● **Page extract**

▬▬▬

After lunch, Ravi Kumar talked about some work showing attacks on different mechanisms for anonymizing search logs. What is interesting here is again the practical relevance of such attacks to companies that would like to be able to share such data with researchers, yet are wary of the obvious implications for privacy.

Day 4

I was only able to attend the morning session, before having to leave for my flight. But I’m glad I made it, since this was one of the most interesting sessions.

Daniel Kifer started the day with a discussion of axiomatizing privacy and utility. While I did not agree with his approach to utility (it seems to me that utility is context-specific, and not something that can be defined usefully in a general sense), axiomatizing privacy makes a good deal of sense. What would this mean, and why do we need this given that we already have the definition of differential privacy? Well, ideally, axiomatization would mean setting down a list of properties that we would expect any “good” definition of privacy to satisfy. We could then ask whether differential privacy satisfies these properties (presumably it would), but more interestingly whether it is the only definition that satisfies these properties. (In fact, we already believe that it is not, given the various relaxations like $(\epsilon, \delta)$-differential privacy or computational differential privacy that have already been proposed.) Moreover, we could then decide to investigate relaxed definitions of privacy that satisfy some subset of the desired properties (of course, this could be in contexts where we have some reason to believe the properties being cut were less important, or where the need for the data analysis is so great that we are forced to give up on something). Although Kifer did not yet have a complete set of principles that would lead to something like the above, the ideas there seem to have potential.

▬▬▬

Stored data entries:

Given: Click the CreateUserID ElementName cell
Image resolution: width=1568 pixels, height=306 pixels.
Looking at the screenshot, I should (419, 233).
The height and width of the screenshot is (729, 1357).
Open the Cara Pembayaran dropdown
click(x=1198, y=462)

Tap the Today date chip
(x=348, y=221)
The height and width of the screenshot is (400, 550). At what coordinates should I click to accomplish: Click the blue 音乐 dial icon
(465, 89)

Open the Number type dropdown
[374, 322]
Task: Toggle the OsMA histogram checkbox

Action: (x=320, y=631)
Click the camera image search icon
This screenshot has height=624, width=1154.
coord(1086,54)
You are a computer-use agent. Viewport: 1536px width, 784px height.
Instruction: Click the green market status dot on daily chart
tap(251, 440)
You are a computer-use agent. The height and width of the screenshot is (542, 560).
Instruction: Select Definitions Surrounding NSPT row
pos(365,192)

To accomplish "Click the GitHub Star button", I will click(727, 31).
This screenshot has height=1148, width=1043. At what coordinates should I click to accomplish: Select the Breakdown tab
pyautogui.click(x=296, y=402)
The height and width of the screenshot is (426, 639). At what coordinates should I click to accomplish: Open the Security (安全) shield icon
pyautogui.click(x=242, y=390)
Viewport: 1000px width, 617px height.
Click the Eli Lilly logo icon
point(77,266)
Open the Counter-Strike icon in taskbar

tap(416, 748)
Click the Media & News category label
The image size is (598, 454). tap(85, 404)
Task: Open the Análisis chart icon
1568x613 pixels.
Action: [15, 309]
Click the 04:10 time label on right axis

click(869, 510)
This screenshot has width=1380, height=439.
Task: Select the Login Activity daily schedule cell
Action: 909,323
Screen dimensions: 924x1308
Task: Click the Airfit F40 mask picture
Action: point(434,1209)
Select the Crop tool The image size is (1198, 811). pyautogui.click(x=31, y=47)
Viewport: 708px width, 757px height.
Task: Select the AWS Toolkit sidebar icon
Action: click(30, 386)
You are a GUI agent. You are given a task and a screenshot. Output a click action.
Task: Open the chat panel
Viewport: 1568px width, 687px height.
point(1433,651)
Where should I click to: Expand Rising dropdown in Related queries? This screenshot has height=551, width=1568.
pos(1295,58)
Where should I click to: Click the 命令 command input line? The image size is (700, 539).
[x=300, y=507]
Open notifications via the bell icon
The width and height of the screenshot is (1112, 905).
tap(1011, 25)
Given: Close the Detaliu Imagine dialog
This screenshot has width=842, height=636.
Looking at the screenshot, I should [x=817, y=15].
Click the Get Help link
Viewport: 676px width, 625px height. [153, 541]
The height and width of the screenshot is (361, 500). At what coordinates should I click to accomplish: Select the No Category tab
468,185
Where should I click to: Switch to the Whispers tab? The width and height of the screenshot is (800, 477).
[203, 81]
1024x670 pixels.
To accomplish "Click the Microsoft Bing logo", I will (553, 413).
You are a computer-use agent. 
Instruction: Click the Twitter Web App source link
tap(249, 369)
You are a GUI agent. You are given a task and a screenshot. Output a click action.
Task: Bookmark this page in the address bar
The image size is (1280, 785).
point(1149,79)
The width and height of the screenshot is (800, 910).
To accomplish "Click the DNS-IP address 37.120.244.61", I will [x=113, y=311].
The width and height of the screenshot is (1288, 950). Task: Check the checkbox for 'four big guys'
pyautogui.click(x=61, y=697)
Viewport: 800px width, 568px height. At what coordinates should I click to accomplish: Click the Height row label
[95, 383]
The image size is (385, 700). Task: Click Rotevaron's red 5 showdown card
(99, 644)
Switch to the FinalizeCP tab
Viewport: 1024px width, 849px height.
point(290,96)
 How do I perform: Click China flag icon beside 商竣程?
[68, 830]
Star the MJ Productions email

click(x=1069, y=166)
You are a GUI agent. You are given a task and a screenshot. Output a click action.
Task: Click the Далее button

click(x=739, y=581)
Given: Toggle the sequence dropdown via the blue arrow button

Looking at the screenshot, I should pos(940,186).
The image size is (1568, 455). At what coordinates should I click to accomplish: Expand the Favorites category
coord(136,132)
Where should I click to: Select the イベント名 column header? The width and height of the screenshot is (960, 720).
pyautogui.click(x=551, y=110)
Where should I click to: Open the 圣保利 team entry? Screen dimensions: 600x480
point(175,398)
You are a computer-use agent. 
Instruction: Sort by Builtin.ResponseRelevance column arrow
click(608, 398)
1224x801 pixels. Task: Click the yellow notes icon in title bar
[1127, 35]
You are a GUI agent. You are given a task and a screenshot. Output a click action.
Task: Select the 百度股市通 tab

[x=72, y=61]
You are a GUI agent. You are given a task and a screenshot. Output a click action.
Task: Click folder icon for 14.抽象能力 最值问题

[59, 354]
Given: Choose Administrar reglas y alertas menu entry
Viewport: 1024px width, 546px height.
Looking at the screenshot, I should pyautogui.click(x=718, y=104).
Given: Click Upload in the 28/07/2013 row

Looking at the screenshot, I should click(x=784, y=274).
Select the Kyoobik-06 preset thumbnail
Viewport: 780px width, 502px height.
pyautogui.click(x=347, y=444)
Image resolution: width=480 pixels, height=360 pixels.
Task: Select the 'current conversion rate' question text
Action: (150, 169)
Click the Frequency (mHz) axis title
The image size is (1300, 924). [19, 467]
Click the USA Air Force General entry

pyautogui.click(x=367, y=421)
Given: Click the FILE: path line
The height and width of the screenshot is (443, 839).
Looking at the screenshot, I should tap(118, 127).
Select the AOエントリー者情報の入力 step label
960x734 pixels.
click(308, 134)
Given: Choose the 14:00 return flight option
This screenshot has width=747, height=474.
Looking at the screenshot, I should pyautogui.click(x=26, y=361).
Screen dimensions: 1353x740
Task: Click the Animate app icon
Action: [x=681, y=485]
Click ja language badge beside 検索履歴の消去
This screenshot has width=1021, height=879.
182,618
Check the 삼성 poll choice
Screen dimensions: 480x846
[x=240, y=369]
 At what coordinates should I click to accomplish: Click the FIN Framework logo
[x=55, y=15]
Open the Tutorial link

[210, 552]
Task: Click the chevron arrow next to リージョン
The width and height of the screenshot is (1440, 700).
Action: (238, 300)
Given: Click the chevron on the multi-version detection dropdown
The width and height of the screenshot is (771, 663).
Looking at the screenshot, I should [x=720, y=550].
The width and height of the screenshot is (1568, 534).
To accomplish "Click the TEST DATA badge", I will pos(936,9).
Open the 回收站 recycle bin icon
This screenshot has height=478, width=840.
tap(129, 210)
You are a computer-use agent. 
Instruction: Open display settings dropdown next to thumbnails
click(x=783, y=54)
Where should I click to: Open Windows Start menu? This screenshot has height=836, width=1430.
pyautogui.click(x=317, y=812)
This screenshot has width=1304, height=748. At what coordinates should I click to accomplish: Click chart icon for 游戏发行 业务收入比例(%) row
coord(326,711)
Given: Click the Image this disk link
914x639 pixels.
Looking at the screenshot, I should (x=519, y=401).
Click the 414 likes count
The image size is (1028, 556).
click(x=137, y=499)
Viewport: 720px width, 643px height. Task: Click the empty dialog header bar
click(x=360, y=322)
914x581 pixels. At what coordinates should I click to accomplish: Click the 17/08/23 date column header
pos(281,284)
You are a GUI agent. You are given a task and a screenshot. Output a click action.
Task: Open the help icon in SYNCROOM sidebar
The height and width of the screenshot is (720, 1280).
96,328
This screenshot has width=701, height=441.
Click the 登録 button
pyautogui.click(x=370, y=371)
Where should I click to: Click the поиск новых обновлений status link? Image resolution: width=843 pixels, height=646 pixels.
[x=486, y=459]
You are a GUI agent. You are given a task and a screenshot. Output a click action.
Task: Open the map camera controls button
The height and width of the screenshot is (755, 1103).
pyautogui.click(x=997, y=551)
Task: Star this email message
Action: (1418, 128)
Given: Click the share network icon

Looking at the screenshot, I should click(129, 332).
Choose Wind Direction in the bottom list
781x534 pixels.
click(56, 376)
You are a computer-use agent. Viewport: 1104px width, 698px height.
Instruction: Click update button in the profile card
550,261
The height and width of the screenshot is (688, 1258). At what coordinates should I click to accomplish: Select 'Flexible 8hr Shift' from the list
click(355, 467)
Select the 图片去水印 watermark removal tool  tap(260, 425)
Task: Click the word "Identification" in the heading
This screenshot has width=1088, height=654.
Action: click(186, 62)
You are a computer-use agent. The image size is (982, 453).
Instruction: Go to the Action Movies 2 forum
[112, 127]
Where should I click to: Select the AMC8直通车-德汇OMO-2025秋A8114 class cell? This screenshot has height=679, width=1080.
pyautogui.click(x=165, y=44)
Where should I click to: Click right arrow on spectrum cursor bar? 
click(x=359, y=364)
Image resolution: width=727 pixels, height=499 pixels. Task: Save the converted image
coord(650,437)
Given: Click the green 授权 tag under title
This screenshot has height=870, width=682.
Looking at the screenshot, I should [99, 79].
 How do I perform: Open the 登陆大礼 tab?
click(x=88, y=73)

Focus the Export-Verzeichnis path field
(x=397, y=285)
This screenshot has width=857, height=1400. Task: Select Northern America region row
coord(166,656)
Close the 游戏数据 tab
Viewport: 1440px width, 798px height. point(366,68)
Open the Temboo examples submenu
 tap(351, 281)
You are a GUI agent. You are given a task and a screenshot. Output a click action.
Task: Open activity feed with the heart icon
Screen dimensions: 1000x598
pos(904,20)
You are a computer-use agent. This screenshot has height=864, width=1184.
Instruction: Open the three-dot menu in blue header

▬▬▬

● **Instructions to follow**
Write the next part of the conference report on data privacy, starting after its final sentence.

● **Answer area**
Next, Adam Smith gave a fantastic talk that bridged the data privacy and statistical worlds. (As an aside, his talk demonstrated the value of becoming a true expert in several domains [as he is], since this gives an advantage over most people doing “interdisciplinary” work who remain firmly entrenched in their home discipline.) Adam discussed several results (see his slides, which are available on-line), but the one that I found most stimulating was a formal theorem to the effect that differential privacy and statistics are fully compatible; a little more precisely, for a wide class of statistical parameters of interest, these parameters can be estimated privately with (asymptotically) about as much error as in the non-private case.

The final talk I attended was by Stephen Fienberg, a statistician who was one of the organizers of the workshop. While I lost the thread somewhere through the talk, it was very interesting to hear about his experiences trying to mesh the constraints of privacy with real-world analyses of large datasets. As just one example, he claimed that he and his group tried to apply techniques from the differential privacy literature to real-world data and found that the (hidden) constants completely destroyed the value of this approach.

In summary, thanks to the organizers for what was a great workshop!